Alaska WeekAirs every April on the Discovery Channel
Dirty Jobs
Mike travels to Big Lake, Alaska and pays a visit to Happy Trails Kennels to discover what it takes to breed and train Alaskan Huskies for sled dog work. He starts by learning about the dogs and then helps with the newborn puppies. Next, Mike takes on the daily never-ending task of cleaning the dog living area and removes all the frozen poo and urine. Then he feeds the dogs with a special blend of ground up meat and hot water and hits the trail to learn the art of sled dog mushing.
Untamed Alaska
Alaska is known as America’s “Last Frontier.” Powerful predators like the grizzly, gray wolf and polar bear roam its 50 million acres of wilderness. Temperatures drop to 100 degrees below zero. Coastlines are battered by freezing storms and giant waves. All these factors make life extremely dangerous for many of the state's half-million residents. Using dramatic “caught-on-tape” footage, eyewitnesses, experts and CGI, Dangerous Alaska showcases this the perilous world of this great state like never before.
Arctic Roughnecks
Roads -- who needs them? Enter the CATCO: a hard-chargin’, take-no-prisoners, all-terrain vehicle that is more tank than truck. Hauling fuel, freight and equipment to the farthest reaches of the Alaskan north, these trucks and the battle-hardened men who drive them literally live on the edge of civilization in some of the harshest weather and terrain on Earth. Arctic Roughnecks will follow these Alaskan workhorses and the hardworking crew who operate them as they brave blizzards, white-out conditions and extreme temperatures. There are no roads in the remote, uninhabitable region 250 miles north of the Arctic Circle, so the men of Alaska Interstate Construction build an ice road to transport an oil rig weighing millions of pounds. Then the roughnecks of Crowley CATCO use their specialized CATCO vehicles to cross terrain so treacherous, it’s off-limits to the ice road truckers. Death is just an icy turn away, as they haul their cargo to the ends of the Alaskan frontier.
Deadliest Catch
The seas are rougher, the stakes are higher and the intensity has never been stronger when the 2008 king crab season opens. Before the crews even cast off, skippers Keith and Phil could be sidelined by life-threatening illnesses and
Out of the Wild: The Alaska Experiment
Nine ordinary Americans have volunteered to participate in an incredibly unique experiment. They will be flown in, dropped off and stranded deep in the heart of central Alaska. Their goal is to make it back to civilization ... alive. Left with only the barest of essentials, they will travel 60 of the harshest miles on the planet while battling hunger, fatigue and an unforgiving winter that will make surviving nearly impossible. These nine strangers must work together to hunt, fish and trap their own food. The group has no idea how long it will take or how far they must travel, to get Out of the Wild.
Mythbusters
The MythBusters pack up their sleds, brass monkeys and explosives, as the whole team heads north to test some Alaskan myths. Can it get so cold that your urine freezes before it hits the ground? Will a golf ball go farther if you tee off on a frozen lake? And is the Pycrete, a mythical Alaskan boat, actually real? Next, Kari, Tory and Grant “split up” to test a spectacular myth about the mother of all head-on collisions. A car crashes headlong into a V-shaped snowplough. But instead of becoming a mangled mess, the car splits completely in two from bumper to fender. Is this possible? The team puts this myth to the ultimate test.
Alaska: Most Extreme
Everything is extreme in Alaska: the weather and climate that make each day a new and often menacing adventure; the ways in which many Alaskans earn a living; and the basic skills that everyone must learn and know simply to survive in this harsh environment. Alaska is bigger, badder, stronger and more dangerously unpredictable than any other place in the nation. Home to America’s highest mountains, most powerful earthquakes, fiercest wildlife, biggest waves and cruelest winters, the last frontier state is a place of raw, unbridled natural forces.
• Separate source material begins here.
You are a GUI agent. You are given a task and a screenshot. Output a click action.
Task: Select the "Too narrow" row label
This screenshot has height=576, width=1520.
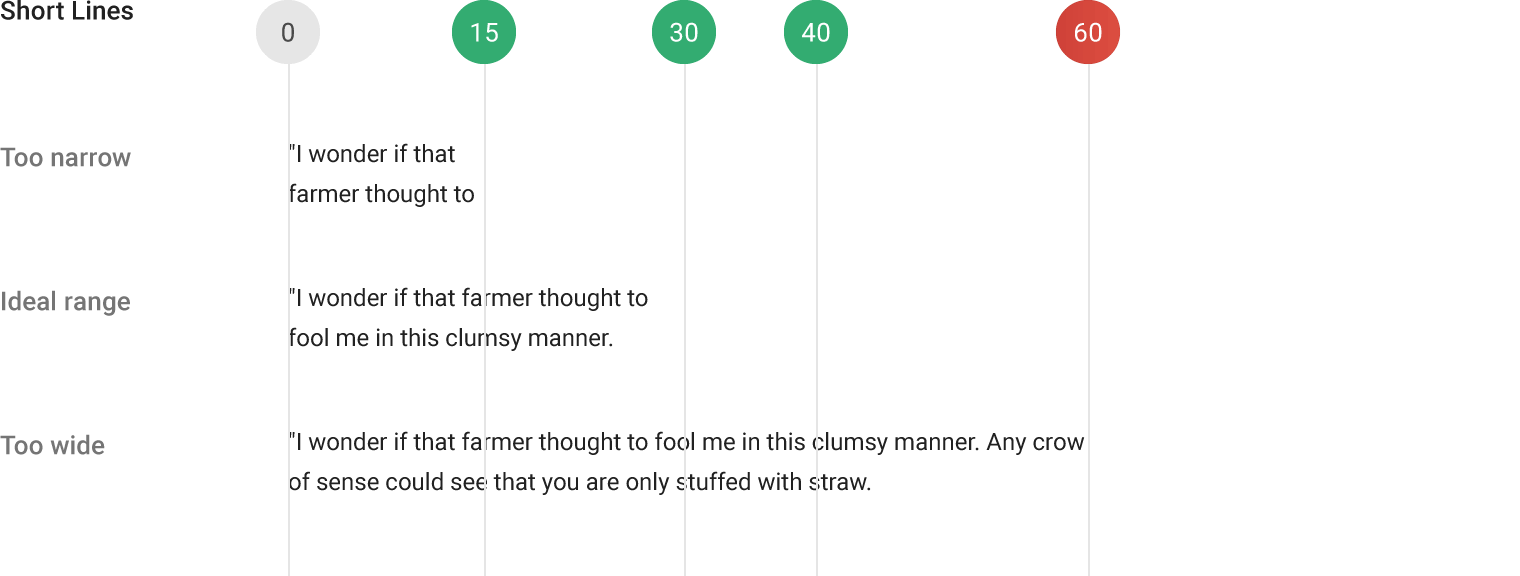pos(66,158)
Bear Attack! Over a harrowing six weeks, three people are viciously mauled by a bear in the Anchorage, Alaska, area and many more have dangerously close bear encounters. Could one aggressive bear be responsible for all these attacks? And what is causing bears and humans to face off in more urban encounters than usual? Researchers launch an investigation, using forensics, technology and even DNA analysis, while the mauling victims relive their lucky escapes.